Paloma Elsesser is having one hell of a month. It started with Copenhagen Fashion Week, where the 27-year-old model walked in Ganni’s now-viral fall ‘20 show. From there, she hopped on a flight back home for a quick stint at New York Fashion Week to not only walk for Eckhaus Latta, a brand she’s been working with for years now, but also to casually hang out with Dapper Dan, Chioma Nnadi, and Anna Wintour for Vogue 100’s annual fashion week dinner at Majorelle.
Cut to 24 hours post-Eckhaus Latta. I’m across the country, standing in the dimly lit hallway of a mid-century modern home in Beverly Hills for H&M’s Studio Collection launch party. Lykke Li is here, performing a surprise acoustic set which acts as background noise to my short but sweet conversation with Elsesser. As “Sex Money Feelings Die” plays, I ask her why she got into modeling in the first place. “Somebody gave me the want before I wanted it for myself because I never knew that I wanted it,” Elsesser says.
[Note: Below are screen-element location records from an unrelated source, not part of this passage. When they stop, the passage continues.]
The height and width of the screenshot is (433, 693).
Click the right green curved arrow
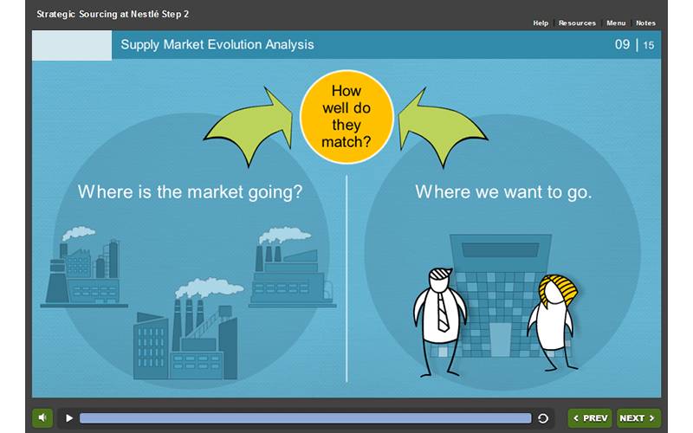tap(443, 126)
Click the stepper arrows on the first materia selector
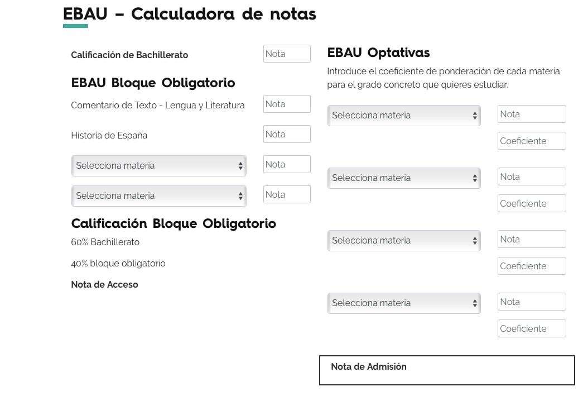The width and height of the screenshot is (588, 396). pos(241,165)
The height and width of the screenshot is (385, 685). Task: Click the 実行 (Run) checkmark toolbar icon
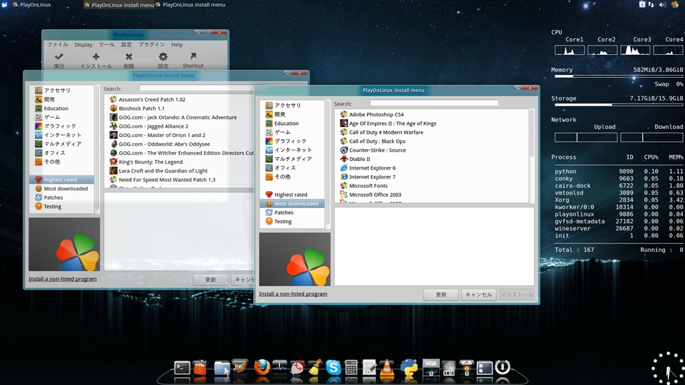pos(59,57)
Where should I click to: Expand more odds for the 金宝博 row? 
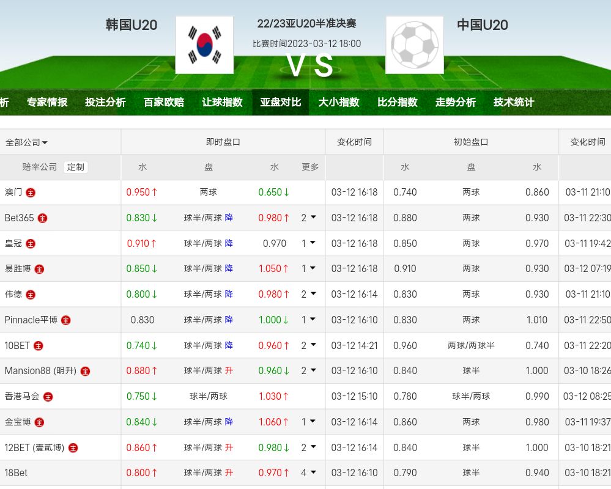(x=309, y=422)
While studying in New York, Elsesser was contacted by an editor at Pop Magazine who told her about the changing industry, asking her to join in on the movement. “I took the bait,” she says. “I was inspired by how it was evolving and that I could have financial and experiential autonomy over my life, which I didn’t have as a 20-year-old. I also wanted the chance to change the world a little bit. And that seemed like enough for me.” Two years later, she was contacted via Instagram DM by the great Pat McGrath, who asked her to star in the makeup artist’s Golden Makeover line. That’s when things really took off.
Since, she’s posed naked for Glossier billboards all over Manhattan, starred in a Fenty Beauty campaign for Rihanna, and became a CFDA/Vogue Fashion Fund judge. “Anna sent me a personal email,” she recalls. “I thought she sent it to the wrong email.” Now, of course, they’re thick as thieves. “She answered my email today. Like yes, Anna Wintour has emailed me.” But for someone who’s been hand-chosen by fashion royalty, Elsesser doesn’t, in any way, act superior. Instead, she’s using her newfound role as a judge to shake things up. “It’s been like such an incredibly eye-opening experience getting to see how this business works up close because if I don’t know the business, how am I supposed to change the industry? That’s what I came here to do: I didn’t come to wear clothes, I came here to disrupt and change some shit.”
And that’s exactly what she’s doing. For one, she was part of the committee that awarded Brooklyn-based designer Christopher John Rogers the 2019 CFDA/Vogue Fashion Fund Award, which allowed him to focus solely on his namesake brand. “It’s been amazing to be a part of him getting that award because while he, of course, deserved it off talent, the conversation always came down to his magic, his energy, and what it means for him to be a new American designer that we can look back at in time and know that we supported.”
In addition to that role, Elsesser continues to push boundaries in her modeling career, paving the way for a cooler and more inclusive industry. “For way too long, the plus-size industry has been all about being extremely sexy,” she says. She then walks me through the most spot-on description of every plus-size modeling campaign of the last decade: A curvy girl all oiled up wearing a leather jacket over her shoulders. But that’s not how she sees the next ten years going. “I really feel like instead of all that, we can just be cool, we can have nuance, we can be strange.” Since Paloma rose to supermodel status, she’s been able to parlay that message, giving rise to a community of plus-size models who look different than the picture she so accurately painted in my head.
As for other changes that she’d like to instill on the fashion industry, empathy is her highest priority. “I think there needs to be a heavy dollop of empathy inserted for the well-being of models.” The way she sees it, it’s great that nowadays, the general welfare of models is being taken care of (read: sexual assault is no longer being swept under the rug and models aren’t being told to “correct changing areas” as they previously were), but what really needs to be pushed is the nurturing of peoples’ careers so that it’s not just about how you look. “But that takes time. Even just that you were able to ask me that question and me answer it honestly is a change in and of itself.”
For someone who never had any intention of working in the fashion industry, Paloma Elsesser has made one serious mark on it. And at just 27-years-old, these weighty accomplishments are only the beginning of what’ll surely be a long and impactful career for the model.